:: RECORD EXTRACTS ::
============
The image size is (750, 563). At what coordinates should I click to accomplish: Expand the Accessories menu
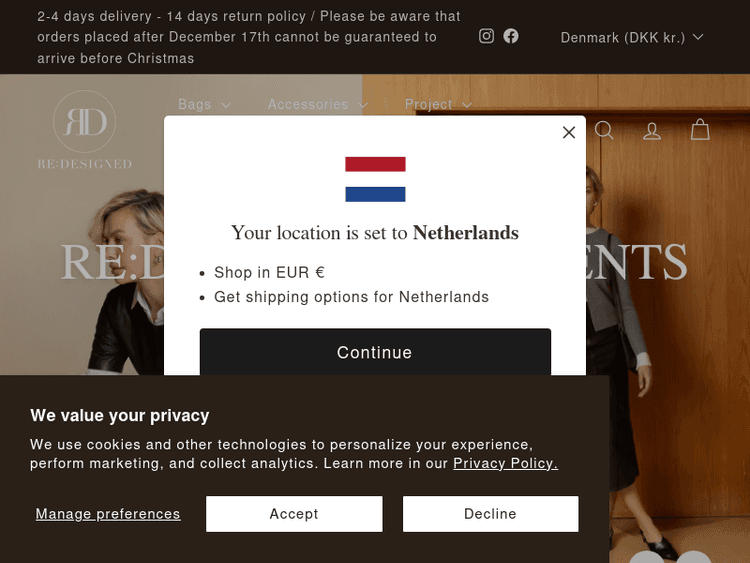point(317,104)
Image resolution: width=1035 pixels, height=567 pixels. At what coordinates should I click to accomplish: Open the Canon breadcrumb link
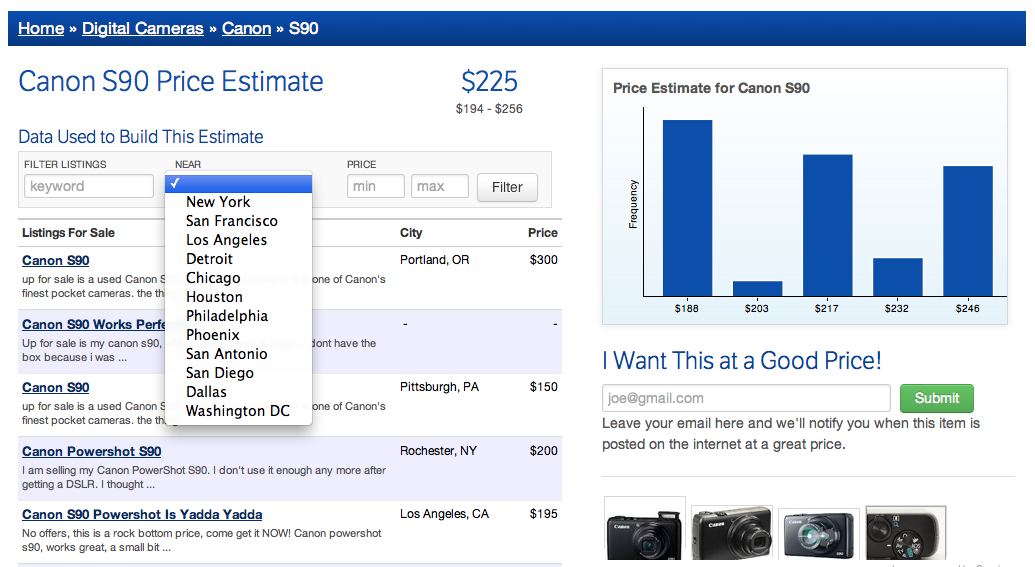pos(246,28)
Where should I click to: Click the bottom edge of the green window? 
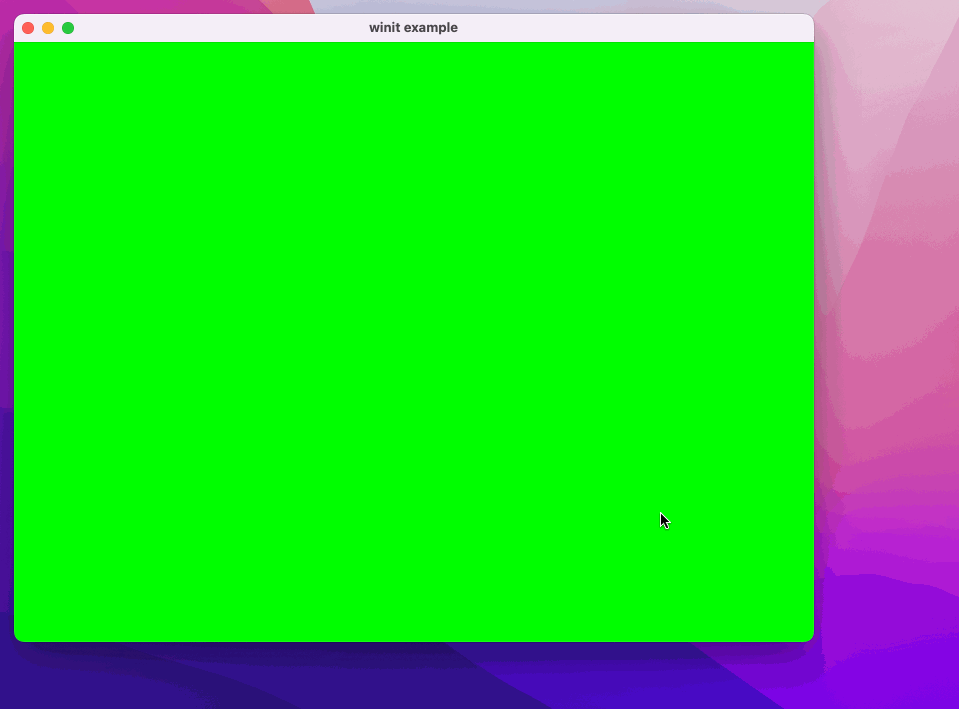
============
:: EXERCISE DESCRIPTION ::
All of the material above is to be retyped exactly, with no pictures included.

:: YOUR SOLUTION ::
The image size is (750, 563). At what coordinates should I click to accomplish: Expand the Accessories menu
point(317,104)
Image resolution: width=1035 pixels, height=567 pixels. At what coordinates should I click to accomplish: Open the Canon breadcrumb link
pos(246,28)
Where should I click to: Click the bottom edge of the green window? 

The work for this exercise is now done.